Oracle reacted angrily to the move, saying that it had no basis “in fact or law”.
The legal challenge is the latest twist in the protracted nine-month struggle for control of PeopleSoft, which in the meantime has completed its own acquisition of a smaller rival, JD Edwards.
The Justice Department’s decision to intervene reflects a concern that the enterprise software market, which is worth billions of dollars in the US alone, is becoming concentrated in the hands of too few players.
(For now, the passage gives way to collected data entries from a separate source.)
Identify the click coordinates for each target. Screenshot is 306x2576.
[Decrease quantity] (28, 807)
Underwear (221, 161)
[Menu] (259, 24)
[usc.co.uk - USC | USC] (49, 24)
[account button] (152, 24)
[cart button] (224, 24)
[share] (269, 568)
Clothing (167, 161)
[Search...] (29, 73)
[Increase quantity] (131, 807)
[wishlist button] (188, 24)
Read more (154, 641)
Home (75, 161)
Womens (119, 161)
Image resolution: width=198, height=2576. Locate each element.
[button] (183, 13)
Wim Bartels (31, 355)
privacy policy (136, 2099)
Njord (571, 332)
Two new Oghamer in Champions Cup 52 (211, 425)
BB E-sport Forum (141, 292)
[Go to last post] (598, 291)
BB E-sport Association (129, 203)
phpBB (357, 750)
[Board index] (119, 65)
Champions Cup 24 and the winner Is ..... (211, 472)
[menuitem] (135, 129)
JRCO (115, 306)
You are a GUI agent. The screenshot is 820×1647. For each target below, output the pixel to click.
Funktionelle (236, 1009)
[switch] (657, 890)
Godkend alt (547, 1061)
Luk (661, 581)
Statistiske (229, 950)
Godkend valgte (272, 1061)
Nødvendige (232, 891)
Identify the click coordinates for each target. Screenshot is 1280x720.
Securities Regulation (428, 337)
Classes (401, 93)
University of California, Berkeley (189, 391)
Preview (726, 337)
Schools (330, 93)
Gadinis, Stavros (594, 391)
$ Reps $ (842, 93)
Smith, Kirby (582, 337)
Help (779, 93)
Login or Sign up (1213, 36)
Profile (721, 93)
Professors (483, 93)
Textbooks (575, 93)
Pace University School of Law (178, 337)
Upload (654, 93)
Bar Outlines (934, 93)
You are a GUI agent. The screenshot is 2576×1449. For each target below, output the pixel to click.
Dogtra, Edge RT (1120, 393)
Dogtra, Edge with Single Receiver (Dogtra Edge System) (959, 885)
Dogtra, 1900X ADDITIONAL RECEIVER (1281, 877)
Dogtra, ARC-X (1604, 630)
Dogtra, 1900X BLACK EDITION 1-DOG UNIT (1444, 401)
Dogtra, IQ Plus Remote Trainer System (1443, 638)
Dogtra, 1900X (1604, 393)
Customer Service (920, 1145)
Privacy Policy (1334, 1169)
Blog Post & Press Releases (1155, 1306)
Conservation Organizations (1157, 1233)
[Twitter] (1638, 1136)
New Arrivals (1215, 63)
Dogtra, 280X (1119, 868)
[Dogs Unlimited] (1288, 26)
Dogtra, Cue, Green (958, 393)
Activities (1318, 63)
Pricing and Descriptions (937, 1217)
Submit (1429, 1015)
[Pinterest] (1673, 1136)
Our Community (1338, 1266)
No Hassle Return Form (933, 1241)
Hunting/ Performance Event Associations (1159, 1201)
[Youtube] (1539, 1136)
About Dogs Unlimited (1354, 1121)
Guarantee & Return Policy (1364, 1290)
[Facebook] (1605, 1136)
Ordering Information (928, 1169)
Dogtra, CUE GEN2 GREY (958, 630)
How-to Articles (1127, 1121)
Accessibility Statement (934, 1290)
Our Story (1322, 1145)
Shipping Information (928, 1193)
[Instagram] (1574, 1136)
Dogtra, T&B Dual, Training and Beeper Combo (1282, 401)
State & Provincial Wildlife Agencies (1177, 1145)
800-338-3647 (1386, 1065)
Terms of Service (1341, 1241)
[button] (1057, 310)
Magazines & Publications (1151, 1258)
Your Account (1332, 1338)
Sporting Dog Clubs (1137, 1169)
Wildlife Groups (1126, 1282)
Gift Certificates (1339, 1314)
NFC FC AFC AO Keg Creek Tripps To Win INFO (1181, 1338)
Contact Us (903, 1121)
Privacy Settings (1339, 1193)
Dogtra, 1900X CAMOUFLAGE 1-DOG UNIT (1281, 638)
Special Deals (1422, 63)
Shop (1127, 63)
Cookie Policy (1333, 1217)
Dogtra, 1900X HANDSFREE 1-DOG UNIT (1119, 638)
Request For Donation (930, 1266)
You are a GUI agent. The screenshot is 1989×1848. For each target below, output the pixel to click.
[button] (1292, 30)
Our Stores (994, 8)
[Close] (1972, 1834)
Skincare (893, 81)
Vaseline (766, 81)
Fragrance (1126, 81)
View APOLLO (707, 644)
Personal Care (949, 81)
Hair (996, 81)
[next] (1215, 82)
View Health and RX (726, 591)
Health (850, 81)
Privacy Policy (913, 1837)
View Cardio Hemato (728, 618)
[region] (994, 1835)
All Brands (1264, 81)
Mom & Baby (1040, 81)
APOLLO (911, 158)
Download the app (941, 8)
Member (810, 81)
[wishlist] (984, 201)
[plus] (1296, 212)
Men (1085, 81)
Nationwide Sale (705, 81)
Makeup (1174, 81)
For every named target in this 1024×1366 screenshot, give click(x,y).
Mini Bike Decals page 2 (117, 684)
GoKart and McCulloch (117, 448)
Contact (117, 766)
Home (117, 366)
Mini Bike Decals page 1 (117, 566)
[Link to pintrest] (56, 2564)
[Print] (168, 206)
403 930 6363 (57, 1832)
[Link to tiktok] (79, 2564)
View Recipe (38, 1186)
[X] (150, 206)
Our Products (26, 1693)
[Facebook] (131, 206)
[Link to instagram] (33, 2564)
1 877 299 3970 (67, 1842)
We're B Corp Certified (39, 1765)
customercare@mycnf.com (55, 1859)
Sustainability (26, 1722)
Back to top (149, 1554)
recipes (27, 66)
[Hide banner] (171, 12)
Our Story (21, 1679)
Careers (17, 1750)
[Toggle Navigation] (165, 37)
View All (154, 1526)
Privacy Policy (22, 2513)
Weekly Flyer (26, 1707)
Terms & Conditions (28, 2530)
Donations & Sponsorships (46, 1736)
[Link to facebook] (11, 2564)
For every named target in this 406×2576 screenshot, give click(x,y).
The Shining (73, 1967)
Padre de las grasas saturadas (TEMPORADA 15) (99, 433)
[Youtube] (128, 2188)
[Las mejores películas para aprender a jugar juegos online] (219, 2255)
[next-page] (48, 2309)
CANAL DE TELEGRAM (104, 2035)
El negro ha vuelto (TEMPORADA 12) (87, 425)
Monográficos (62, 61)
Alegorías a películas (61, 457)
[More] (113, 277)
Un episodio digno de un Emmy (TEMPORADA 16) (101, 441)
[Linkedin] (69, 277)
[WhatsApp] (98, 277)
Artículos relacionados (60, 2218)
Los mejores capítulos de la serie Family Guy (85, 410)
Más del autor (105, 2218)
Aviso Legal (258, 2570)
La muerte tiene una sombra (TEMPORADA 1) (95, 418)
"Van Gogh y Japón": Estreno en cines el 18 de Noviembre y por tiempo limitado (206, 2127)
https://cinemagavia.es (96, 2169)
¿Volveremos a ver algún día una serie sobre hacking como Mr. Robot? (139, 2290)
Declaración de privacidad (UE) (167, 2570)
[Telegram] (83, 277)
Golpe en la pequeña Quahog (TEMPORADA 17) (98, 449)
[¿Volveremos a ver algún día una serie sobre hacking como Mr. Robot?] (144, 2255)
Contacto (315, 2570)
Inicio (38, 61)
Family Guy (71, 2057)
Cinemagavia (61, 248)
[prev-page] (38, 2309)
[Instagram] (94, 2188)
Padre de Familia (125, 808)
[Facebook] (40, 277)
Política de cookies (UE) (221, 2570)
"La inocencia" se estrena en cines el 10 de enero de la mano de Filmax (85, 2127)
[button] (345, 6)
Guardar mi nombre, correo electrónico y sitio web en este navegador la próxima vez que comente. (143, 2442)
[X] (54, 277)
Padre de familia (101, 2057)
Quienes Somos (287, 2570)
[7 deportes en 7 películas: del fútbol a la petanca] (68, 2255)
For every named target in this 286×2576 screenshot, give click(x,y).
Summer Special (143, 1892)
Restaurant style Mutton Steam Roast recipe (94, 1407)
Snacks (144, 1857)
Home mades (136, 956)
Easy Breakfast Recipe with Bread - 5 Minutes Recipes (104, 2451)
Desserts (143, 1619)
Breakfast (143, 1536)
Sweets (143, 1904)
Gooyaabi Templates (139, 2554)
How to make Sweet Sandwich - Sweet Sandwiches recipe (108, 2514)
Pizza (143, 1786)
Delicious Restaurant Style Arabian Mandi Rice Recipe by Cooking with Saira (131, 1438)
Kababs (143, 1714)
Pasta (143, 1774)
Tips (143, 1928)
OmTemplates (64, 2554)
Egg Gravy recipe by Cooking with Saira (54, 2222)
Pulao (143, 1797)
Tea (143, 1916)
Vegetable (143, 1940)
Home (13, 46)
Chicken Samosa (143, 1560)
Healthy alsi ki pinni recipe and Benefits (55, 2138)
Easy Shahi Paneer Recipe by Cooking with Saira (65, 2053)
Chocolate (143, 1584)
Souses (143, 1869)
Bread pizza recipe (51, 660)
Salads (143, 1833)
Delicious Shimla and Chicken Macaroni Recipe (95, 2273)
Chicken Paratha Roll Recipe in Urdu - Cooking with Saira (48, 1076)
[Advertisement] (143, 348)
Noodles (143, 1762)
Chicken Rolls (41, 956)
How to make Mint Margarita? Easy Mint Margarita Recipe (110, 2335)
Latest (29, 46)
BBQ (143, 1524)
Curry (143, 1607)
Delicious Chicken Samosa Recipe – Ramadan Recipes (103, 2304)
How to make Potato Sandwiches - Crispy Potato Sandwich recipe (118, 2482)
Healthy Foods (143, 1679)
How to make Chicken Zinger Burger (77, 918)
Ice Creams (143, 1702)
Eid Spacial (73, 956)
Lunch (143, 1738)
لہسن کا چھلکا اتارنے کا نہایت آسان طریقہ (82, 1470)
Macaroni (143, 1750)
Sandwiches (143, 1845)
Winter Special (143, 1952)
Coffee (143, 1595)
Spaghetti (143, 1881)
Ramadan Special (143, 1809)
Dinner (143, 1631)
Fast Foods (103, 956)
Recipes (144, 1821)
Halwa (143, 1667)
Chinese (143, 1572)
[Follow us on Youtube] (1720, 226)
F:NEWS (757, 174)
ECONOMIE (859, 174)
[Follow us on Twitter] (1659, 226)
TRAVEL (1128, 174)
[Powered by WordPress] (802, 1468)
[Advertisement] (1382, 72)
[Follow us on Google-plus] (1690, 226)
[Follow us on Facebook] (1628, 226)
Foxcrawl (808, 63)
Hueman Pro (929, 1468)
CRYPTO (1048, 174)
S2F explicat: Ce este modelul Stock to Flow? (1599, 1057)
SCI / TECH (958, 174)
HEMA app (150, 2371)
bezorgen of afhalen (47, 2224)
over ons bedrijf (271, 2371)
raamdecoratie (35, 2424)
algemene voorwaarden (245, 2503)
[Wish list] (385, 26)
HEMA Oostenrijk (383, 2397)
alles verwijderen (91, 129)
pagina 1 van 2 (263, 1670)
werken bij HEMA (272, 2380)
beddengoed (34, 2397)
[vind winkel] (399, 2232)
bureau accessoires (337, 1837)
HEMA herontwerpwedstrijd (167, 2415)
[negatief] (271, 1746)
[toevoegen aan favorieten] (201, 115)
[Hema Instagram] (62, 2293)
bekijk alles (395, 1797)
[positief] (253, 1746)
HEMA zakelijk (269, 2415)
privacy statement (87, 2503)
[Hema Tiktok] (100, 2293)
The US seems determined to avoid another repeat of Microsoft’s hegemony in the consumer and desktop space.
Oracle and Peoplesoft along with Germany’s SAP are all that’s left of the quintet of firms – previously termed the ‘JBOPS’ (JD Edwards, Baan, Oracle, PeopleSoft and SAP) – that until recently dominated the enterprise resource planning (ERP) market.
In a statement, the Justice Department said: “If the merger were allowed to proceed, it would eliminate competition between two of the nation’s leading providers of human resource and financial management enterprise software applications, resulting in higher prices, less innovation and fewer choices for the businesses, government agencies and other organisations that depend on this type of software.”
Oracle spokesman Jim Finn rejected this assertion and accused PeopleSoft of waging an intensive lobbying campaign to win the Department’s favour. “A combined Oracle/PeopleSoft will significantly benefit all customers and shareholders involved,” he commented.
Oracle CEO Larry Ellison vowed to pursue the bid and fight the Justice Department in the courts if necessary.